The beginning of the end. The writers union (Writers Guild of America or WGA), which represents more than 11,000 members, and the main Hollywood companies and studios (AMPTP) reached this Sunday night an agreement in principle that can resolve the writers’ strike of cinema and television. This will mean ending, if approved, one of the longest strikes in the entertainment industry. The actors will continue their protest.
“The WGA has reached an agreement in principle with the AMPTP,” the union said in a statement. “This has been possible thanks to the longstanding solidarity of WGA members and the extraordinary support of sister unions who have united on the picket lines for 146 days,” he added.
Their challenge will have the desired reward by achieving most of the things they sought, such as an increase in royalty payments for the dissemination of content on the platforms and the guarantee that artificial intelligence will not invade the credits or compensation of the writers.
Thousands of screenwriters went on strike on May 2, almost five months ago, after the union failed to reach an agreement on a new contract with the Alliance of Motion Picture and Television Producers, the industry association that negotiates on behalf of studios and streaming services such as Disney or Netflix, among others.
However, this principle of agreement does not guarantee the end of the strike. Union members must give their approval and formally vote to end the plan. This does not affect Hollywood actors, who will continue their strike, which began in July, until their union (SAG-AFTRA) reaches an agreement with the studios.
The representation of the actors and the studios have yet to begin negotiating, according to various sources, while the screenwriters and the industry once again established conservations last Wednesday. At the beginning of the talks this Sunday the positions had already become closer and everything indicated a positive attitude between the two sides that concluded in that principle of pact.
Screenwriters and actors have very similar demands, which include higher remuneration, a larger portion of royalties, what is known as residuals, which are income from repeated reproductions of their works over time, as well as as a strict protection against the use of artificial intelligence.

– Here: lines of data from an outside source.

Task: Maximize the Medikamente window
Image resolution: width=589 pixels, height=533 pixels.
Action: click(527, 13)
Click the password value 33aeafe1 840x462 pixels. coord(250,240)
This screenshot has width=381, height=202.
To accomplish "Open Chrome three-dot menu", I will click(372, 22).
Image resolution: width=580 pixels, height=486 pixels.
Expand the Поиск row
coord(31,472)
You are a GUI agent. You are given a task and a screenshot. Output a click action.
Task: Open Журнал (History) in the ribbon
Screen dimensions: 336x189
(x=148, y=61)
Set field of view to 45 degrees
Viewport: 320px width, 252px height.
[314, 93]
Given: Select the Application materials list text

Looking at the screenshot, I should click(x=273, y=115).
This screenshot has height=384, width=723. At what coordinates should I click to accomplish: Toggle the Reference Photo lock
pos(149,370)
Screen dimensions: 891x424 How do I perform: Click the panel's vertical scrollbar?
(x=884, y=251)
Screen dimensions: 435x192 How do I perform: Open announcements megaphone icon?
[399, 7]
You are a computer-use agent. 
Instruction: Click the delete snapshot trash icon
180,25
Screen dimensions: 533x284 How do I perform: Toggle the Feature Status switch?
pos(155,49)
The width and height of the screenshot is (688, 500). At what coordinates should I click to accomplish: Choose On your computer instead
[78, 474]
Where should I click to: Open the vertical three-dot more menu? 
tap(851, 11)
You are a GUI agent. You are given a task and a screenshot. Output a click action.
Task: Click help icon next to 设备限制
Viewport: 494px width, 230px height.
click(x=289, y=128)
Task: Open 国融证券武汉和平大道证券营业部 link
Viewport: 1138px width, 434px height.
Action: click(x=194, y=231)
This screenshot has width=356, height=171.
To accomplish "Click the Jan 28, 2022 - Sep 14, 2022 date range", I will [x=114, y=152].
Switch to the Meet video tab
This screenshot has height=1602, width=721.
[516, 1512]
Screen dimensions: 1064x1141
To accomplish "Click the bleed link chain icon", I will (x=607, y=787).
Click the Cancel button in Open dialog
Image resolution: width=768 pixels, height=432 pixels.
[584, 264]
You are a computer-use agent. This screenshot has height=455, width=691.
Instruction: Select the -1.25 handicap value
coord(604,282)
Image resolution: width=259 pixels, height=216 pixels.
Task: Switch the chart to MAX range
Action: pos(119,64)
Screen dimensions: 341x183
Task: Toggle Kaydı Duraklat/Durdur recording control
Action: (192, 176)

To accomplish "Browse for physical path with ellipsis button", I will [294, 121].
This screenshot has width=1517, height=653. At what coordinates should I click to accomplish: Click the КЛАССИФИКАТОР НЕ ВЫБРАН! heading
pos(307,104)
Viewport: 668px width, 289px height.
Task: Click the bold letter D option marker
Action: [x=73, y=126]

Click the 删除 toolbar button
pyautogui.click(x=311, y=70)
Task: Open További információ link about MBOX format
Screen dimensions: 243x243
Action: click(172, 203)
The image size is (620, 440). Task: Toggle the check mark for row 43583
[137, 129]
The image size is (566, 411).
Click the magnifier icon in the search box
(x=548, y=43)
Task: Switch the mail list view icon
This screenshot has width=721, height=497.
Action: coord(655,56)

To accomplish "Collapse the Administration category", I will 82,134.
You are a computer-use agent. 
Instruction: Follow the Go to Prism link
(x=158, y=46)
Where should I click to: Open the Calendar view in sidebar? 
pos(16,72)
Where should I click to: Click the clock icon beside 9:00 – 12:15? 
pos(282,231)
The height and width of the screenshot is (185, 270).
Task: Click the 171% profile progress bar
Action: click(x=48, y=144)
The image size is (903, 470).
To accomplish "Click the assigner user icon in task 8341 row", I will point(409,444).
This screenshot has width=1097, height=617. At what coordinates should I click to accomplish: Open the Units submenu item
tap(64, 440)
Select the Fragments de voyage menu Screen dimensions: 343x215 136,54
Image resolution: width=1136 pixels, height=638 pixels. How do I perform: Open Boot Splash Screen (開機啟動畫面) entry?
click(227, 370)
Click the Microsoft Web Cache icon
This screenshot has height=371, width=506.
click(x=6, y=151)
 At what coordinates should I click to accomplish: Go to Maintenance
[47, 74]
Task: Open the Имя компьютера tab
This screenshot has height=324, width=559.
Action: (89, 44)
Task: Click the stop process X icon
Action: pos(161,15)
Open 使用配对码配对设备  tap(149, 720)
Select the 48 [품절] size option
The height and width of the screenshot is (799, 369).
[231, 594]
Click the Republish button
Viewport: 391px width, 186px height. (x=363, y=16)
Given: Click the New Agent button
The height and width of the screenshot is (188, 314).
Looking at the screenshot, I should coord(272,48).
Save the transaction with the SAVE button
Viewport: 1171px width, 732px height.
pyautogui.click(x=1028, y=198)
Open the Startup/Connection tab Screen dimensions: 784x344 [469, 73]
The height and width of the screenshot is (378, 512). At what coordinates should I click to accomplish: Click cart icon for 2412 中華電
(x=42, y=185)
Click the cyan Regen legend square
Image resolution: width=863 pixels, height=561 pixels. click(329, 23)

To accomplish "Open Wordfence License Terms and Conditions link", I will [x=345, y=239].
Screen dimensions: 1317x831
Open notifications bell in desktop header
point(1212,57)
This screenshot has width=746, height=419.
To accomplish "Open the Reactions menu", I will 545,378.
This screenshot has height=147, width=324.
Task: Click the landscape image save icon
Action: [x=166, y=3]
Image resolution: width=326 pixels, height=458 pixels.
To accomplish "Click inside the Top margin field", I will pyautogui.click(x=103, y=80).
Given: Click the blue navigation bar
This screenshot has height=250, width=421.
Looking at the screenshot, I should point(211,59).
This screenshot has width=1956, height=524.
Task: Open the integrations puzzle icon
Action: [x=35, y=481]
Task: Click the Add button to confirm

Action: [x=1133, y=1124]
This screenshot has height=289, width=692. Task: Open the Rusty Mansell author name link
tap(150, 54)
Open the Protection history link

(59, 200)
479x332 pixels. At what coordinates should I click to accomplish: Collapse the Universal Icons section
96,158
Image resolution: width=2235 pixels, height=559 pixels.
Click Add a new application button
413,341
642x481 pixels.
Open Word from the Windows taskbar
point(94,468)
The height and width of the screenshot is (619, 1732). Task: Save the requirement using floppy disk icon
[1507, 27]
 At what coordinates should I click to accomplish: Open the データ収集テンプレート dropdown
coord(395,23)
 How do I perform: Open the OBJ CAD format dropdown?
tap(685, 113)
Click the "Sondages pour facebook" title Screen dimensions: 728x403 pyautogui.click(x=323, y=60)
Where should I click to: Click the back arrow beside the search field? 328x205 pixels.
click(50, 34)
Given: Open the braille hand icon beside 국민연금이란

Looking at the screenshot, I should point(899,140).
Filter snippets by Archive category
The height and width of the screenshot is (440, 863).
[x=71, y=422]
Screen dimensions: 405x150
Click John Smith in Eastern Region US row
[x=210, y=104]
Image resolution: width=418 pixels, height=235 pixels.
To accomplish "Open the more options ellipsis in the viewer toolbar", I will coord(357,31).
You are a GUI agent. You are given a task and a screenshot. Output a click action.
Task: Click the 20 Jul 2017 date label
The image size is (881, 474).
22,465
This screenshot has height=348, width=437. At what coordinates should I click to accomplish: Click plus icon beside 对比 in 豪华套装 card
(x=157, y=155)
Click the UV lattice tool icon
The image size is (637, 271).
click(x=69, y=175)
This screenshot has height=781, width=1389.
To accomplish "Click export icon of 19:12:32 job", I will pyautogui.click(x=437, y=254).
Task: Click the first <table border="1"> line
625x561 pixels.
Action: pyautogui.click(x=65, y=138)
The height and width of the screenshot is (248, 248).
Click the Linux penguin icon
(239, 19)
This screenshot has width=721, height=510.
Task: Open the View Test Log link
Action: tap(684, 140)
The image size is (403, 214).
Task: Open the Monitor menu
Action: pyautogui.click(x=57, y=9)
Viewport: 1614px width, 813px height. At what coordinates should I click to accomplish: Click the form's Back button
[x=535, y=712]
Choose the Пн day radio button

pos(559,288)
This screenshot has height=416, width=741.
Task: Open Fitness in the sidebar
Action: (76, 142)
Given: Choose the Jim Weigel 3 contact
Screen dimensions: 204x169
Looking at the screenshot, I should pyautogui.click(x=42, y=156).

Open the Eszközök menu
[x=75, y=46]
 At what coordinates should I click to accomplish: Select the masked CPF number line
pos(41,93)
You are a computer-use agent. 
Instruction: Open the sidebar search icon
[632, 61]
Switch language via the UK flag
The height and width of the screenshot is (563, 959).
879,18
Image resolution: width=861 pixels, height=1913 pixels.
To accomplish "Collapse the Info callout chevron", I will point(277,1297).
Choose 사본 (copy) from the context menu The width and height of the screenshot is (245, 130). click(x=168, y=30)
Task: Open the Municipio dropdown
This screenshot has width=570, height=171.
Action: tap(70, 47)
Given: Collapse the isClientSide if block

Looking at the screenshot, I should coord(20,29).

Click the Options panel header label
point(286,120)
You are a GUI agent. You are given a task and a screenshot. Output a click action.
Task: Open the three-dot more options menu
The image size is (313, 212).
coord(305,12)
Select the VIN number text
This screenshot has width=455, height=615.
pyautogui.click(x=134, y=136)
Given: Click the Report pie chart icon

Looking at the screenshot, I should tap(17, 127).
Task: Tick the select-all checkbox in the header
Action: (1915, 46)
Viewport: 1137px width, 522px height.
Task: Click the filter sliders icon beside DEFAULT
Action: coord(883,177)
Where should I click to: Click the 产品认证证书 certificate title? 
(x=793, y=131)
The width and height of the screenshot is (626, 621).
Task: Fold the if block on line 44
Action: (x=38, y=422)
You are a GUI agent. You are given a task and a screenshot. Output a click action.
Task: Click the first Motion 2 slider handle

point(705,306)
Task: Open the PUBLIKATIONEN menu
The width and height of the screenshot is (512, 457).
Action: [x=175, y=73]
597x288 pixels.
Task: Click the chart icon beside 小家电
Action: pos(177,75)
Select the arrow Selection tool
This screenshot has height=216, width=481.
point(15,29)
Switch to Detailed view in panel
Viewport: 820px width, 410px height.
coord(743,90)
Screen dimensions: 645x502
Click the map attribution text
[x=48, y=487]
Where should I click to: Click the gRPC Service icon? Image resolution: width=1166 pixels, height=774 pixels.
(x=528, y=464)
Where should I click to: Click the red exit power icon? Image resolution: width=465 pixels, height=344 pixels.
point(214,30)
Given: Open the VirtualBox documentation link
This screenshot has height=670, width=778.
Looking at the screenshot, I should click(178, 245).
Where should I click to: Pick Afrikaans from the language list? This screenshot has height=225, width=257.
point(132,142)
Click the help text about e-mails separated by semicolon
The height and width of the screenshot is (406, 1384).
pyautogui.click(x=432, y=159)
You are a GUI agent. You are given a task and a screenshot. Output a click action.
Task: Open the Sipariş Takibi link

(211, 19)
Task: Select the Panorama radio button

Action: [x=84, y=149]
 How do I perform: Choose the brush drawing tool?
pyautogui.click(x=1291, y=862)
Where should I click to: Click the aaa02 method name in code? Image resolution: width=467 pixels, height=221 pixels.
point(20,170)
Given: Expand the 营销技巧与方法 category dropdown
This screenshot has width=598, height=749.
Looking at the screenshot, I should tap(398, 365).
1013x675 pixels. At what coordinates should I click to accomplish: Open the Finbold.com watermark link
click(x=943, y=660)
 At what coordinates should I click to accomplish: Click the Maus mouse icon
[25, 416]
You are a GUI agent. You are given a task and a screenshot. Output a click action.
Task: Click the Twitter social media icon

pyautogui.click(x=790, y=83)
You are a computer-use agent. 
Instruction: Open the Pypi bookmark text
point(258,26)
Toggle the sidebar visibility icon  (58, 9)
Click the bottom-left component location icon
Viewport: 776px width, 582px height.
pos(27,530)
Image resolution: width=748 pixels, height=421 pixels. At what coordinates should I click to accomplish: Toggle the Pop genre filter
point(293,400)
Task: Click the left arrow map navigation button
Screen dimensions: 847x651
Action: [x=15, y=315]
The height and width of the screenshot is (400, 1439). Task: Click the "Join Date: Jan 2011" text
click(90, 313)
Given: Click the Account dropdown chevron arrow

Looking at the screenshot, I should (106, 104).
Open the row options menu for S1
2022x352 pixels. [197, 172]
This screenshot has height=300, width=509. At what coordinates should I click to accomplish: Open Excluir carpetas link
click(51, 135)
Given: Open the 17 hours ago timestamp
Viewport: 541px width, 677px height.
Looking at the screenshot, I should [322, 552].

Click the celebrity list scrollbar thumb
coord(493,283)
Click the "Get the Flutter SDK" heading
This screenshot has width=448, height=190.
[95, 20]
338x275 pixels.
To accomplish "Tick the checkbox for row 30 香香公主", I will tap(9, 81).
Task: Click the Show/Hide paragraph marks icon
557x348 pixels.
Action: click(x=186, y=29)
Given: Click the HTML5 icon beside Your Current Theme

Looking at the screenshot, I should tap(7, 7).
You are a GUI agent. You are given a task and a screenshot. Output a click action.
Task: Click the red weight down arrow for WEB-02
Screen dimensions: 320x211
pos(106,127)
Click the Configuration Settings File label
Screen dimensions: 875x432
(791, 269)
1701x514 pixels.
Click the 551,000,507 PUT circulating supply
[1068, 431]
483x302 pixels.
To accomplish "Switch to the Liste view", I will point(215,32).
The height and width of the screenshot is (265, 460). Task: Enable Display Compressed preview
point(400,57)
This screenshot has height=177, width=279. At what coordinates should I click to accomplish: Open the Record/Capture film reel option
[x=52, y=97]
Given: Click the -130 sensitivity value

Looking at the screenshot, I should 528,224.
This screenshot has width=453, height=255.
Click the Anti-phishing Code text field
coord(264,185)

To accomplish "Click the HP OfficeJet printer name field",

The strike has caused great disruption to the film and television business, leaving thousands of people out of work, causing production to come to a complete halt, from big-budget films to late-night shows on the small screen and streaming series. Writers and actors confessed in interviews to the serious financial difficulties caused by the closure of the industry, but considered it a necessary evil for their survival in the future.
The studies have also not hidden the great harm suffered. Warner Bros. Discovery alone acknowledged that the negative impact amounted to $500 million.
The strikes come amid intense structural upheaval in Hollywood, which is grappling with how to successfully embrace the digital age, survive the decline of viewers in traditional streaming entertainment and the emergence of artificial intelligence, which is causing anxiety. about the future of creative professions.
The last time the writers’ union went on strike was in November 2007, at a time when they were mainly demanding better salaries. That now seems like something from another era. It then lasted 100 days, ending on February 12, 2008. The longest strike took place in 1988, reaching 154 days.